> **Page text**:
Abstract
Gastric varices (GVs) are notorious to bleed massively and often difficult to manage with conventional techniques. This mini-review addresses endoscopic management principles for gastric variceal bleeding, including limitations of ligation and sclerotherapy and merits of endoscopic variceal obliteration. The article also discusses how emerging use of endoscopic ultrasound provides optimism of better diagnosis, improved classification, innovative management strategies and confirmatory tool for eradication of GVs.
Keywords: Gastric, Varices, Endoscopy, Ligation, Sclerotherapy, Management, Transjugular intrahepatic portosystemic shunt, Endoscopic ultrasound, Balloon-occluded retrograde transvenous obliteration, Endoscopic variceal obliteration
Core tip: This mini-review addresses endoscopic management principles for gastric variceal bleeding. Endoscopic variceal obliteration (EVO) with tissue adhesives is the currently accepted strategy for controlling bleeding and eradicating gastric varices (GVs). EVO is deemed better than both variceal ligation and sclerotherapy in randomized controlled trials. One unsettled issue with EVO is if routine reinjection is better than reinjection in case of rebleeding. The experience with combination treatments is still premature. For secondary prophylaxis, EVO, transjugular intrahepatic portosystemic shunt or beta-blocker use is recommended. Emerging use of EUS provides optimism of better diagnosis, improved classification, innovative management strategies and confirmatory tool for eradication of GVs.
INTRODUCTION
The natural history of gastric varices (GVs) is less understood than that of esophageal varices (EVs). GVs may be seen in 18%-70% of the patients with portal hypertension (PHT) and are probable source of bleeding in 10%-36% of patients with acute variceal bleeding (AVB)[1-3]. Isolated GVs (IGVs), without EVs, are seen in 5%-12% of patients with PHT[1-3]. They are also commonly seen in patients with non-cirrhotic portal hypertension (NCPHT), especially with splenic vein thrombosis (SVT). They are more commonly associated with shunts than EVs, most commonly spleno-renal shunt, and their management is quite different from that of EVs.
CLASSIFICATIONS
GVs are commonly classified according to Sarin’s classification[4,5] based on location and direction of blood flow: GOV1 (Gastro-Oesophageal Varices) are the most common (74% of all GV) and consist of the esophageal varices extending along the lesser curvature of stomach; GOV2 are the extension of the esophageal varices along the greater curvature near the fundus; IGV1 are isolated gastric varices localized to fundus, without any associated esophageal varices. These arise from spleno-renal or gastro-renal shunts where the feeding vessel arises from the splenic hilum and drains in to left renal vein through gastric cardia/fundus veins. GOV2 and IGV1 are sometimes together called “fundic varices”. IGV2 are the isolated gastric varices present elsewhere other than the fundus, which drain in a similar fashion into left renal vein but with multiple tributaries. It is reported that fundal varices (GOV2 and IGV1), though less common than GOV1 varices, are noted to account for 80% of patients with bleeding GV.

> **Data extract**:
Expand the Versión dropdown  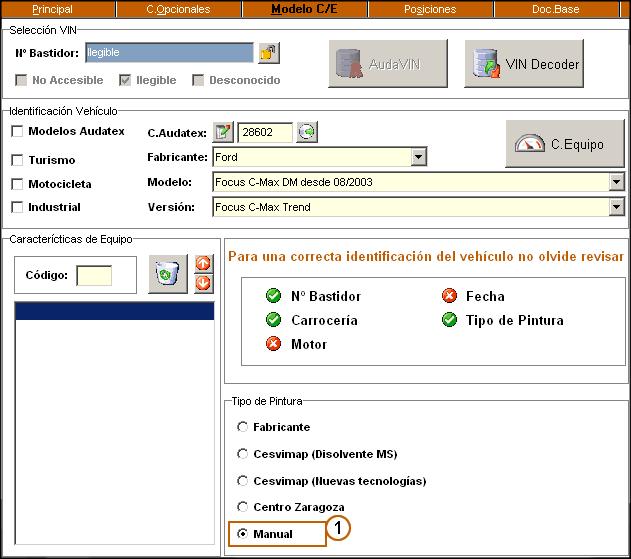[x=616, y=207]
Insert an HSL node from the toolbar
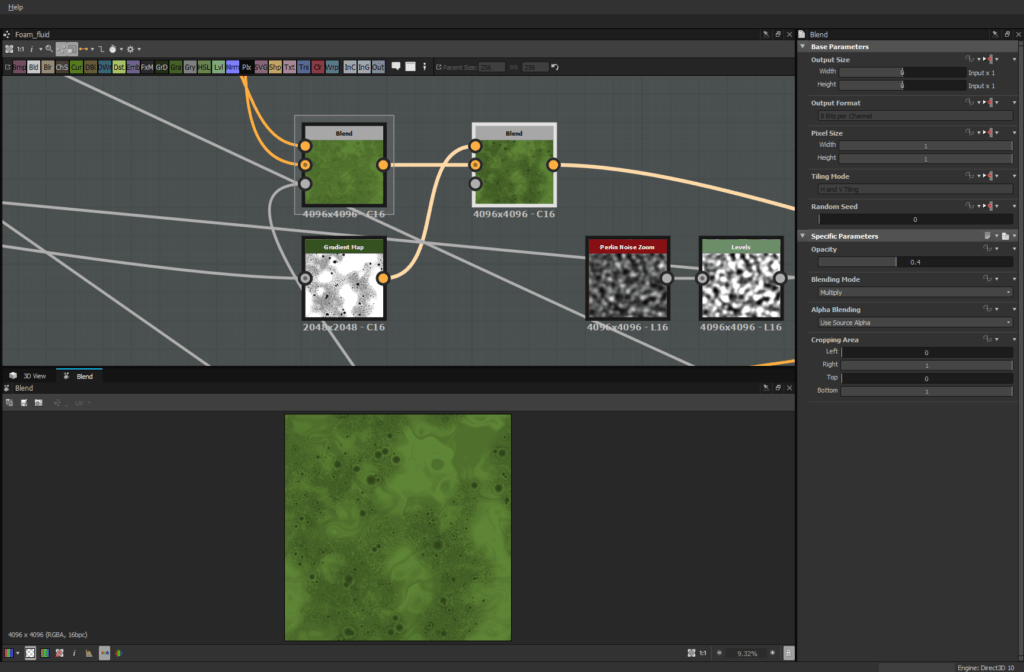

> **Task 1**:
According to the gastric varices review, what share of all gastric varices do GOV1 varices make up?
> **Task 2**:
Write the next part of the gastric varices review, picking up after its last sentence.
The listing comes from a separate source.

> **Answer box 1**:
74%

> **Answer box 2**:
Hashizume et al[6] proposed an alternate classification of GVs based on endoscopic findings, taking into account their shape (tortuous = F1, nodular = F2, and tumorous = F3), location (anterior = La, posterior = Lp, lesser curvature = Ll, greater curvature = Lg of the cardia, and fundic area = Lf) and color (white = Cw or red = Cr) and further emphasized on presence of glossy, thin-walled focal redness on the varix called as red color spot (RC spot) as a marker of impending bleeding risk[6].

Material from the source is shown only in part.